### CONSIGNES
a – Indiquez si chacune des affirmations suivantes concorde avec le texte sur les marchés : (i) l’action Alphabet a gagné 9 % ; (ii) le rapport JOLTS sur les offres d’emploi s’est révélé meilleur que prévu ; (iii) le rendement à 10 ans est redescendu à 4,21 %. Pour chacune, répondez par oui ou par non et citez les mots décisifs du texte.
b – Mettez à jour le passage du texte sur les marchés qui va de « Le marché a » jusqu’à « monter le marché. » en y remplaçant « iPhone » par « téléphone ».
c – D’après le texte sur les marchés, à quel niveau le rendement à 2 ans est-il retombé ?

### TEXTE À LIRE

= = = = =

Le marché a donc célébré Alphabet : record historique, 9 % de hausse, et une claque donnée à tous ceux qui rêvaient de voir Google se faire démanteler. Et Apple a encaissé son petit bonus : merci pour les 20 milliards de chèque annuel de Google, ça fait toujours plaisir pour arrondir les fins de mois. On pourrait presque croire que l’économie américaine repose uniquement sur le fait que Google reste le moteur par défaut de votre iPhone. C’est un raccourci un peu simpliste, mais hier c’est ce qui faisait monter le marché.

Et pendant que les actions faisaient du yo-yo, les obligations respiraient un peu. Le 10 ans est retombé à 4,21 %, le 2 ans à 3,61 %. Et tout ça grâce aux chiffres économiques d’hier. Le rapport des JOLTS sur les offres d’emploi est sorti plus faible que prévu et ça c’est une bonne nouvelle… Enfin c’est une bonne nouvelle pour Wall Street qui veut que la FED baisse les taux, mais c’est une mauvaise nouvelle pour Main Street, parce que ça veut dire qu’il y a moins d’offres d’emploi. En résumé, le marché s’est dit : « SUPER, les chiffres de l’emploi sont dégueulasses, Powell va donc vraiment baisser les taux le 17 septembre et ensuite, il pourrait même recommencer le mois prochain !!! ». Résultat : on achète des actions, même si on sait très bien qu’en dehors des deux géants de la tech qui dépassaient le marché d’une tête hier, le reste des boîtes galèrent à faire passer leurs hausses de prix causées par les tarifs de Trump. Mais on ne va pas pinailler, on ne va pas montrer plus négatif en mode plantigrade plus qu’il n’en faut. L’important c’est de sauver le narratif. Hier le S&P500 a confirmé que la moyenne mobile des 50 jours fait toujours office de barrage et il sera toujours temps de revenir sur la panique du marché obligataire dans quelques jours. Ou dans quelques heures.

= = = = =

### LIGNES DE DONNÉES
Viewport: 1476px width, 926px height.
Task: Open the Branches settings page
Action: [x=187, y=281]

= = = = =

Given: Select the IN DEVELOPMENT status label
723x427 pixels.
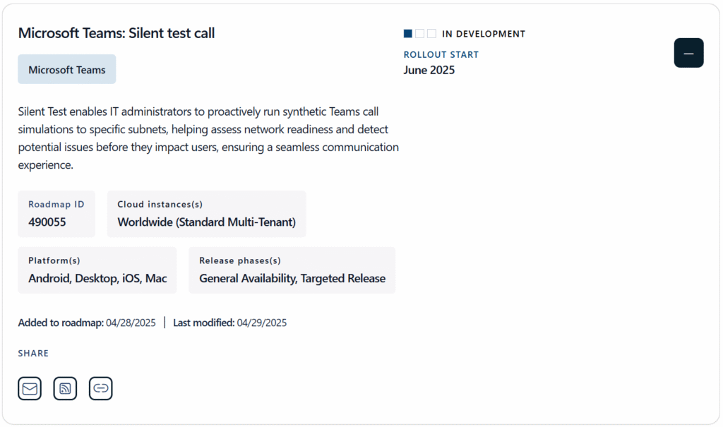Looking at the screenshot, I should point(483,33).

= = = = =

### RÉPONSES PAR ORDRE
a –
(i) Oui : « record historique, 9 % de hausse ».
(ii) Non : « Le rapport des JOLTS sur les offres d’emploi est sorti plus faible que prévu ».
(iii) Oui : « Le 10 ans est retombé à 4,21 % ».

b –
Le marché a donc célébré Alphabet : record historique, 9 % de hausse, et une claque donnée à tous ceux qui rêvaient de voir Google se faire démanteler. Et Apple a encaissé son petit bonus : merci pour les 20 milliards de chèque annuel de Google, ça fait toujours plaisir pour arrondir les fins de mois. On pourrait presque croire que l’économie américaine repose uniquement sur le fait que Google reste le moteur par défaut de votre téléphone. C’est un raccourci un peu simpliste, mais hier c’est ce qui faisait monter le marché.

c – À 3,61 %.